### [Assignment]
For the word "logo", search the records and show each line in which it occurs.

### [Data records]
▬▬▬
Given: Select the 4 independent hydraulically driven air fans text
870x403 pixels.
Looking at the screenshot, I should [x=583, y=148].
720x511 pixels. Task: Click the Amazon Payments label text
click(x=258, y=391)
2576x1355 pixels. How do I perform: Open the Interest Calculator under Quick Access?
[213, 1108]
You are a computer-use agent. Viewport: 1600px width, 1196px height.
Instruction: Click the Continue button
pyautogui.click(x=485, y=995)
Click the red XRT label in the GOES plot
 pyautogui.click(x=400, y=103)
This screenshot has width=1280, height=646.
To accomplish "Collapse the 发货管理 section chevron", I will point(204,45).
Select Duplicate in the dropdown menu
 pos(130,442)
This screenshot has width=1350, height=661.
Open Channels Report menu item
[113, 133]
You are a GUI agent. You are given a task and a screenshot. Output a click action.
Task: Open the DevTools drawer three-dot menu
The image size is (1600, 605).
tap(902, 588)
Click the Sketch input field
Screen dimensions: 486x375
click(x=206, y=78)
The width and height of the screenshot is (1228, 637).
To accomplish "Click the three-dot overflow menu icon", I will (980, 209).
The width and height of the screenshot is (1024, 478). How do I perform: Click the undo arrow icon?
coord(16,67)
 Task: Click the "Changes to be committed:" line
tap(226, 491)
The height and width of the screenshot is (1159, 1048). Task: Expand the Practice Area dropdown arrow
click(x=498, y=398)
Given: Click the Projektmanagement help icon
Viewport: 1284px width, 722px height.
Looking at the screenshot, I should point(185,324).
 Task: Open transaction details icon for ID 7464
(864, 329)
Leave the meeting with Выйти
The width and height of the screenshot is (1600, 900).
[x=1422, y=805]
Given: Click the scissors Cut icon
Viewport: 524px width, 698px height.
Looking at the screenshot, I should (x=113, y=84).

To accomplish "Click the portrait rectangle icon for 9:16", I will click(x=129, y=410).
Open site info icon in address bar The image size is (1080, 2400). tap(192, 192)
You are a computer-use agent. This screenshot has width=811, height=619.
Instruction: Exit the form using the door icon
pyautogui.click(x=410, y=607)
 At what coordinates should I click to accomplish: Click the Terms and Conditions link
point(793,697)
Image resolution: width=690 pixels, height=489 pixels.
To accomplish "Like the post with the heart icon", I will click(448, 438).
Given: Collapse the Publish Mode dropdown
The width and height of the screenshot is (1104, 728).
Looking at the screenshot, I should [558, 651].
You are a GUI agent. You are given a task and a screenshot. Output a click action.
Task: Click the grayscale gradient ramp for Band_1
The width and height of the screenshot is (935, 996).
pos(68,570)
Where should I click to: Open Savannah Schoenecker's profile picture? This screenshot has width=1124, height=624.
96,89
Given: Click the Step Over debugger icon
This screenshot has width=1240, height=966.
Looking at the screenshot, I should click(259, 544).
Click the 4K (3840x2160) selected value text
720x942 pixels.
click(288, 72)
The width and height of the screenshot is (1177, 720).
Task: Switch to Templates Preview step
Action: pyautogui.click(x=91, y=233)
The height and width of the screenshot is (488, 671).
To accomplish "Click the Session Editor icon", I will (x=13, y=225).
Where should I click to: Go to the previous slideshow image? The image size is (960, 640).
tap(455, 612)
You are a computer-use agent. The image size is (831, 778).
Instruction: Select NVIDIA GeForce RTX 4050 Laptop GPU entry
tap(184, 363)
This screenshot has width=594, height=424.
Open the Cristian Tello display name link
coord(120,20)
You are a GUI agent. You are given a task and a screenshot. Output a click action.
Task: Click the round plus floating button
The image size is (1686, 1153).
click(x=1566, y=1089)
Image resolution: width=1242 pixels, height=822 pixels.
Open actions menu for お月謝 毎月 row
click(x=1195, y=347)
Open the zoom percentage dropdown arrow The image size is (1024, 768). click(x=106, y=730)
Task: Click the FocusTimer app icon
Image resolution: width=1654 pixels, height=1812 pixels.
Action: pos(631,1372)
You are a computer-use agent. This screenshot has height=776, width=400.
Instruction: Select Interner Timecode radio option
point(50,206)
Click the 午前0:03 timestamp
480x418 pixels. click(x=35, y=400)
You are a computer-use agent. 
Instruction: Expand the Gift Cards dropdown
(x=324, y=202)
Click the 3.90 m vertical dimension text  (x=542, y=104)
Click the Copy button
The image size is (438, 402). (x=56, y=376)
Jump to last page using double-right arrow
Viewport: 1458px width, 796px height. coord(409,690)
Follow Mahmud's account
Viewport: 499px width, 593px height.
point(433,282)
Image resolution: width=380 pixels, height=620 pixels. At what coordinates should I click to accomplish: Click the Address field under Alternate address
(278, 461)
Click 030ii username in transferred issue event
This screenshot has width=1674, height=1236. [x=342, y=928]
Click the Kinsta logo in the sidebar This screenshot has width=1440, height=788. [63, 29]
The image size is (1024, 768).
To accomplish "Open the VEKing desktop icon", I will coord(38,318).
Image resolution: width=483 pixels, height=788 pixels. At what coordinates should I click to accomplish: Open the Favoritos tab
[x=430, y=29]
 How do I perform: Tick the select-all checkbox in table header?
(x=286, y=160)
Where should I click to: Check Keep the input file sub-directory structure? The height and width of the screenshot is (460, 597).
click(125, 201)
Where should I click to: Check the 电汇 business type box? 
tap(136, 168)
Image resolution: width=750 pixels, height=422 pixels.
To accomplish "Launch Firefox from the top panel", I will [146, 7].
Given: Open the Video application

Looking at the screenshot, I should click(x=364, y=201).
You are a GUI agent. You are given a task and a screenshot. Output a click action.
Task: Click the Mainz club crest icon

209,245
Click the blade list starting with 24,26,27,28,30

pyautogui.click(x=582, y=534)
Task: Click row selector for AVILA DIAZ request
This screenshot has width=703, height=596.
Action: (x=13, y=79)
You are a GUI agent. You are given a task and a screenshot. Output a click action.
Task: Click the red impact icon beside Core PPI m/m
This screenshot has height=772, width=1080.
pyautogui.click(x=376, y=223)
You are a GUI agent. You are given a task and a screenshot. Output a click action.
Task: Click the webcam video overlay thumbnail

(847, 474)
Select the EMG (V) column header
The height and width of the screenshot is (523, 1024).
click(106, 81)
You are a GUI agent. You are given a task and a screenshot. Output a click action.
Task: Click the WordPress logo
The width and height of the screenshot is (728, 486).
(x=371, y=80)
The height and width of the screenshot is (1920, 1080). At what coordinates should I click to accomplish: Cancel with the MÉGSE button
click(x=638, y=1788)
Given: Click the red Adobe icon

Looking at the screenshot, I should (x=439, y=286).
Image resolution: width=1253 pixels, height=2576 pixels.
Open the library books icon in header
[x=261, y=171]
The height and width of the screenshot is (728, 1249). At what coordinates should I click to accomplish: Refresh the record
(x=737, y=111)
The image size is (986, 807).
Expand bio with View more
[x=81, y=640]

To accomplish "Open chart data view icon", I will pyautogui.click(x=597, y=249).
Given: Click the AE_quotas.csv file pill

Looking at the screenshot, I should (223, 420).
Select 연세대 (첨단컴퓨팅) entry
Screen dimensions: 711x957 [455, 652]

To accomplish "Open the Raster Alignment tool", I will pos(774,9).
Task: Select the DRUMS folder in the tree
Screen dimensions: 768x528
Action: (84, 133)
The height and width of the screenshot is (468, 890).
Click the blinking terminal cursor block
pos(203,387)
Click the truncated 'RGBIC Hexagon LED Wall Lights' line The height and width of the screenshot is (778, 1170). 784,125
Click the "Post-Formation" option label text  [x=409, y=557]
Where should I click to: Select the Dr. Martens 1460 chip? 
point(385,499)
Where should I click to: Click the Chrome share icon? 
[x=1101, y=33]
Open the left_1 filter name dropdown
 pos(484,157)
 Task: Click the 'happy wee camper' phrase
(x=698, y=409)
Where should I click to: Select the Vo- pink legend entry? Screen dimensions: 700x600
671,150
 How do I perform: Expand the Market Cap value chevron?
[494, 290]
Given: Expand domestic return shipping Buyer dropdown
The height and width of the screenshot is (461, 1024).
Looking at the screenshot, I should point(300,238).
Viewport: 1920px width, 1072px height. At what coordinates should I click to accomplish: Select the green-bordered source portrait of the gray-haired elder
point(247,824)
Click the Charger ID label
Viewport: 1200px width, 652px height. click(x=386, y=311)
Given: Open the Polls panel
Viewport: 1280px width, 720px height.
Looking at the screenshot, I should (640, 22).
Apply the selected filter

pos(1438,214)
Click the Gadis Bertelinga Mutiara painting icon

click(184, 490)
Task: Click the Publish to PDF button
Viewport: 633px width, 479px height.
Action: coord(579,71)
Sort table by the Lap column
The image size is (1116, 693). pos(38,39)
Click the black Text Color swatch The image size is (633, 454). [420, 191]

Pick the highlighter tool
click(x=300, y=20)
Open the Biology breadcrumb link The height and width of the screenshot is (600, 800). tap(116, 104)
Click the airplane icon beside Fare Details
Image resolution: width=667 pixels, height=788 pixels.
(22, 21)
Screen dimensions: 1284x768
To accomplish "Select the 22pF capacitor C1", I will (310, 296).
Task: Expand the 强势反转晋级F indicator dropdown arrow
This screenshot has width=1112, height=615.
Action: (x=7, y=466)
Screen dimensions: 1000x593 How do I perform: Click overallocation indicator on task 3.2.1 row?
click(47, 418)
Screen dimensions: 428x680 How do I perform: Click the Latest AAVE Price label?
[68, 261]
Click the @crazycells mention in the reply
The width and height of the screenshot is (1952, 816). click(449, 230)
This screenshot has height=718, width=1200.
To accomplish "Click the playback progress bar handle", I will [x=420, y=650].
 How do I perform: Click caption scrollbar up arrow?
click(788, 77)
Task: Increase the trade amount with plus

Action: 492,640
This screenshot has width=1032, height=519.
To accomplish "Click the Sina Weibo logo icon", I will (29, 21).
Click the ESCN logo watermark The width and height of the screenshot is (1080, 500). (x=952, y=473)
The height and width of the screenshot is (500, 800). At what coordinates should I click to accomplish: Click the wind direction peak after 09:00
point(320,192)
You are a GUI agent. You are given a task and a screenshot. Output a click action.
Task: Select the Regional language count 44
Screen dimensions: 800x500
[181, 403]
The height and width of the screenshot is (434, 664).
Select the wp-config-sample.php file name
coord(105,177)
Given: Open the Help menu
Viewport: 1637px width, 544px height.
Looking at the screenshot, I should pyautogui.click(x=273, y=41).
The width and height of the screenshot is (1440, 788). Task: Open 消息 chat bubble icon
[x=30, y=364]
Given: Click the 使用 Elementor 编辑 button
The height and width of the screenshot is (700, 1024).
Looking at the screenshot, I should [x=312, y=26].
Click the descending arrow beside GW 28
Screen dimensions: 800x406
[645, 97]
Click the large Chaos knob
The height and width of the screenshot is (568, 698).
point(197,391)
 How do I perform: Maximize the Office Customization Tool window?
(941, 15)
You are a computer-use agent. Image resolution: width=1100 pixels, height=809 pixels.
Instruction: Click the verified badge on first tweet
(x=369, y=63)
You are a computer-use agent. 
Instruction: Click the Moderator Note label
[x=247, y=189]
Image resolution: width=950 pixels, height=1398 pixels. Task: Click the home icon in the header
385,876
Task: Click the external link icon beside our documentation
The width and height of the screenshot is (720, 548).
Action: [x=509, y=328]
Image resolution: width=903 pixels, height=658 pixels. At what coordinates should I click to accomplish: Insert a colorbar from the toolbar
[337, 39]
▬▬▬
### [Expected answer]
Click the Kinsta logo in the sidebar This screenshot has width=1440, height=788. [63, 29]
Task: Click the WordPress logo
To accomplish "Click the Sina Weibo logo icon", I will (29, 21).
Click the ESCN logo watermark The width and height of the screenshot is (1080, 500). (x=952, y=473)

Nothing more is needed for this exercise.